More brazen than Madoff? (pg. 4)
In November, while prosecutors continued investigating, Dreier offered Fortress $33 million worth of phony notes purportedly issued by Canada's BCE and backed by the Ontario Teachers Pension Plan. The Fortress agent insisted on meeting with pension-plan representatives in person. Gamely, Dreier devised a pretense for meeting the plan's general counsel, Michael Padfield, at its Toronto headquarters on Dec. 2, according to accounts in the Toronto-based Globe and Mail and National Post newspapers. There the two men exchanged business cards. Afterward Dreier waited near the reception area until the Fortress representative arrived. Dreier quickly ushered him into a back conference room, introduced himself as Padfield, and handed him Padfield's card - the same one Padfield had just handed Dreier minutes earlier. Dreier's conduct was sufficiently suspicious that, after the meeting, the Fortress representative asked the receptionist if that had really been Padfield. He was told no, the man was a visitor. The police were called, and they arrested Dreier that day.

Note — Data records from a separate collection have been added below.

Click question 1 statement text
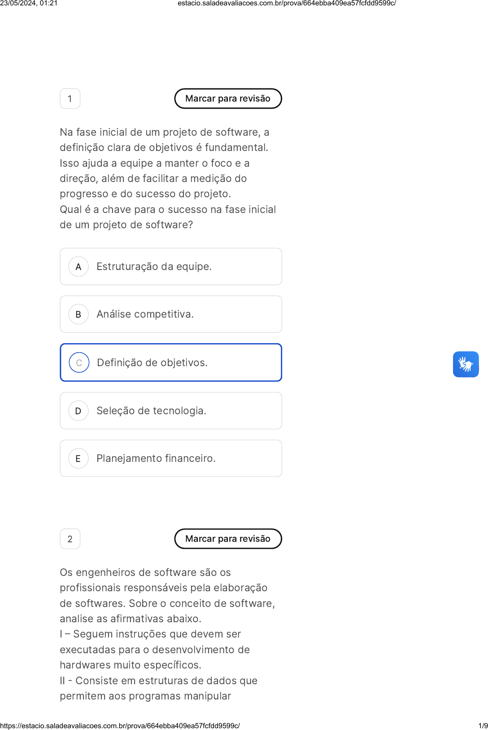The image size is (488, 730). pos(168,178)
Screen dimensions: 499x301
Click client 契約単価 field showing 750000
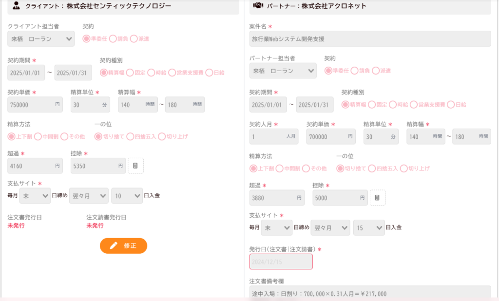(35, 105)
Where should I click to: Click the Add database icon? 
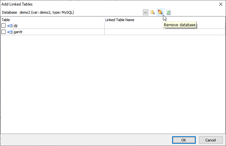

Dreier made bail, but on returning to New York he was taken into custody at the airport and booked for securities and wire fraud.
***
There is an unfortunate optical illusion - a variant on the Doppler effect - that besets all frauds. It's unfortunate, because it has the effect of exacerbating the pecuniary losses that fraud victims endure, by unfairly leaving them, like many rape victims, irrationally ashamed of themselves.
The Doppler principle we posit holds that as a victim approaches a swindler, he sees nothing but green lights. But as soon as he realizes that his money is gone, he spins around and beholds, as if by magic, bright red flags as far as the eye can see.